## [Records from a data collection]
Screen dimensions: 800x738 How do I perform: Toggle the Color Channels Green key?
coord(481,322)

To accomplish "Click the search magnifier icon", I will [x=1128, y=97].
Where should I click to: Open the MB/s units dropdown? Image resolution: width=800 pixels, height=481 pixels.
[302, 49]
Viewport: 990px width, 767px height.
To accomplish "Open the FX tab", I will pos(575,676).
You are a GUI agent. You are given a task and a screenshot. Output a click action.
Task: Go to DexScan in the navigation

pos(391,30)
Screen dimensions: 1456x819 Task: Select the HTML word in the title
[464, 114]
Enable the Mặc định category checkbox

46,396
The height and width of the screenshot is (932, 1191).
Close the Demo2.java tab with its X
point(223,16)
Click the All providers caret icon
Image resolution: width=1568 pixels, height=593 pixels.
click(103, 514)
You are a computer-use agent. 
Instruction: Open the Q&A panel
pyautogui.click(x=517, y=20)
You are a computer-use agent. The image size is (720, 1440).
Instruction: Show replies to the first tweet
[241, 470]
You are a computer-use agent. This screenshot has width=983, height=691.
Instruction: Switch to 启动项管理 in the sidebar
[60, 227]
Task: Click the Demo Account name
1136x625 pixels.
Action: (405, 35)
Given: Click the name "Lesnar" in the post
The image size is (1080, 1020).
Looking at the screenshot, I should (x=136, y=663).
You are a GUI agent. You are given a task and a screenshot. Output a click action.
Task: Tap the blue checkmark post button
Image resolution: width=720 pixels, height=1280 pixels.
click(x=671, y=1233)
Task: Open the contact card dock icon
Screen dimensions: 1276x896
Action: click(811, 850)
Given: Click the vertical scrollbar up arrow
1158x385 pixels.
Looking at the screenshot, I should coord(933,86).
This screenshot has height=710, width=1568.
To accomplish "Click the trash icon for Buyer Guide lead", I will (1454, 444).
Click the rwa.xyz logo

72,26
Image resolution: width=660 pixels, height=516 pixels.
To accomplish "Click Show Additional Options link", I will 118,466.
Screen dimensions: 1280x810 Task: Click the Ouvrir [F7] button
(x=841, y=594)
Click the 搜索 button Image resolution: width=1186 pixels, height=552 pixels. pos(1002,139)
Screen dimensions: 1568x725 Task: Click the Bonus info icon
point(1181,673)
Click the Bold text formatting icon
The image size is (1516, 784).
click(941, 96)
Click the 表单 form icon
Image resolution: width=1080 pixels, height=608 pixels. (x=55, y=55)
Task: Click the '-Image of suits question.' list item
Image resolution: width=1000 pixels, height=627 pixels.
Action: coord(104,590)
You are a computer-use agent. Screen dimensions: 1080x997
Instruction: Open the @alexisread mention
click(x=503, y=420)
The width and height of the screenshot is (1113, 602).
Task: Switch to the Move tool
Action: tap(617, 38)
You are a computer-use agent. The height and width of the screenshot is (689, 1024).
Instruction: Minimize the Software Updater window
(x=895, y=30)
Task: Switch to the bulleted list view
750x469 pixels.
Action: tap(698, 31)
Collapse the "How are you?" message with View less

## [REQUIRED WORK]
The lines to return are those in the entries above that include "accomplish".

## [WRITTEN SOLUTION]
To accomplish "Click the search magnifier icon", I will [x=1128, y=97].
To accomplish "Open the FX tab", I will pos(575,676).
To accomplish "Click the trash icon for Buyer Guide lead", I will (1454, 444).
To accomplish "Click Show Additional Options link", I will 118,466.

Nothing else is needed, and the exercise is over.